Selected excerpt:
+ + +

Of course, the book is not always funny. There are many parts of the book where Laurie is just barely getting through the work day without falling apart. Literally. There's the first date who walks out in the middle (okay, that was kind of funny). And there are the loyal friends who drag Laurie kicking and screaming back out into the world.

This book was well worth the price.

Tuesday, January 27, 2009

Murder Among Friends

was my latest book on the way to my 52 book goal for 2009. Written by Jonnie Jacobs it follows Kate Austen as she tries to solve the mystery surrounding the murder of her friend, Mona. The suspects include a bitter ex-husband, his bimboish fiance Bambi, an angry husband of a student, the daughter's boyfriend, a stranger who is hanging around the school, and the secretly married boyfriend or possibly his wife. That's a heck of a lot of suspects, isn't it?

In this second installment of the Kate Austen cozy mystery series, the author doesn't give away the killer until the last pages. The characters are interesting and a little quirky, the kind of people that are hanging around just about every neighborhood.

+ + +

Stated exercise A: Can you print the book reviews above word for word?
Stated exercise B: Output the lines of the entries below that run from the line containing "The width and" through the line containing "[x=87, y=27]", both included, and leave out the pictures.

Materials provided:
+ + +

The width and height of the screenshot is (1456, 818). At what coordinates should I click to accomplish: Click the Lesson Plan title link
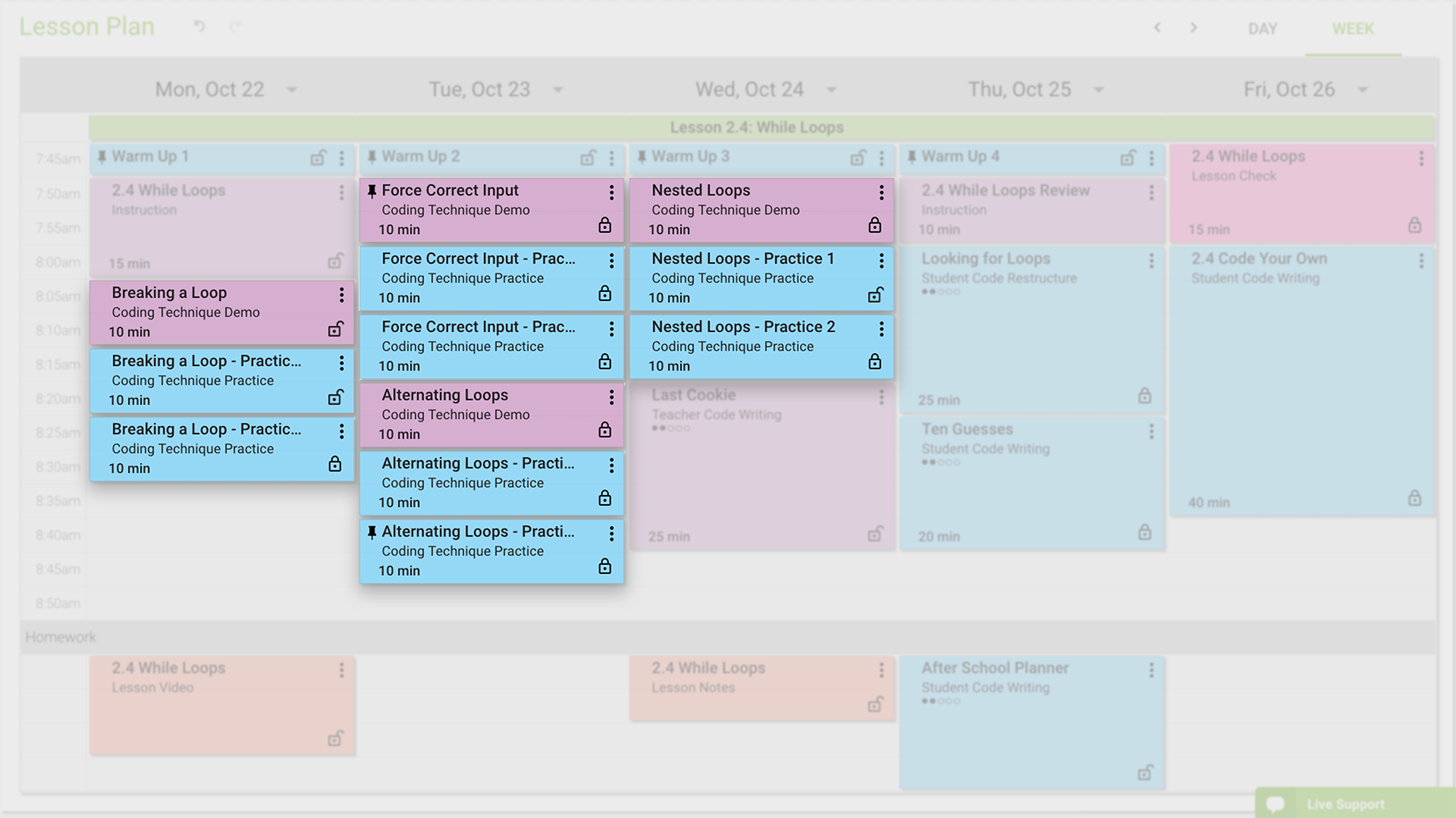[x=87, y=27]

+ + +

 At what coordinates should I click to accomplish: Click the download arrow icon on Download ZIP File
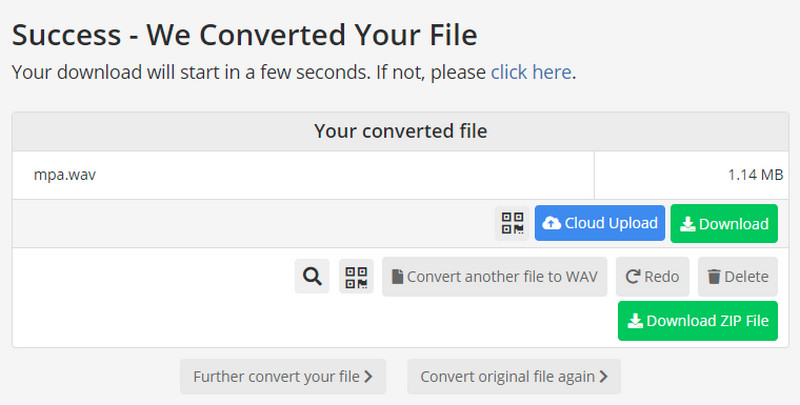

+ + +

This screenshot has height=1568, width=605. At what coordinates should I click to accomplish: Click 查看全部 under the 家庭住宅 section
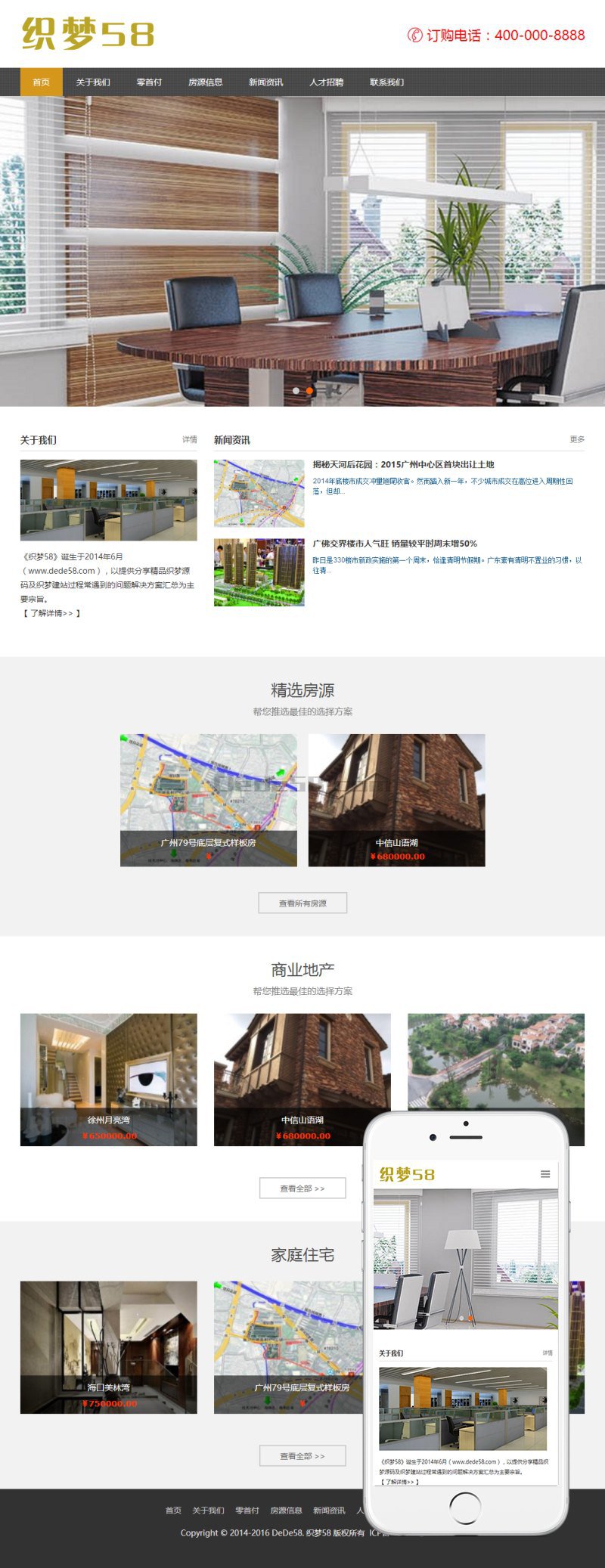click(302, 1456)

+ + +

Written solution A:
Of course, the book is not always funny. There are many parts of the book where Laurie is just barely getting through the work day without falling apart. Literally. There's the first date who walks out in the middle (okay, that was kind of funny). And there are the loyal friends who drag Laurie kicking and screaming back out into the world.

This book was well worth the price.

Tuesday, January 27, 2009

Murder Among Friends

was my latest book on the way to my 52 book goal for 2009. Written by Jonnie Jacobs it follows Kate Austen as she tries to solve the mystery surrounding the murder of her friend, Mona. The suspects include a bitter ex-husband, his bimboish fiance Bambi, an angry husband of a student, the daughter's boyfriend, a stranger who is hanging around the school, and the secretly married boyfriend or possibly his wife. That's a heck of a lot of suspects, isn't it?

In this second installment of the Kate Austen cozy mystery series, the author doesn't give away the killer until the last pages. The characters are interesting and a little quirky, the kind of people that are hanging around just about every neighborhood.

Written solution B:
The width and height of the screenshot is (1456, 818). At what coordinates should I click to accomplish: Click the Lesson Plan title link
[x=87, y=27]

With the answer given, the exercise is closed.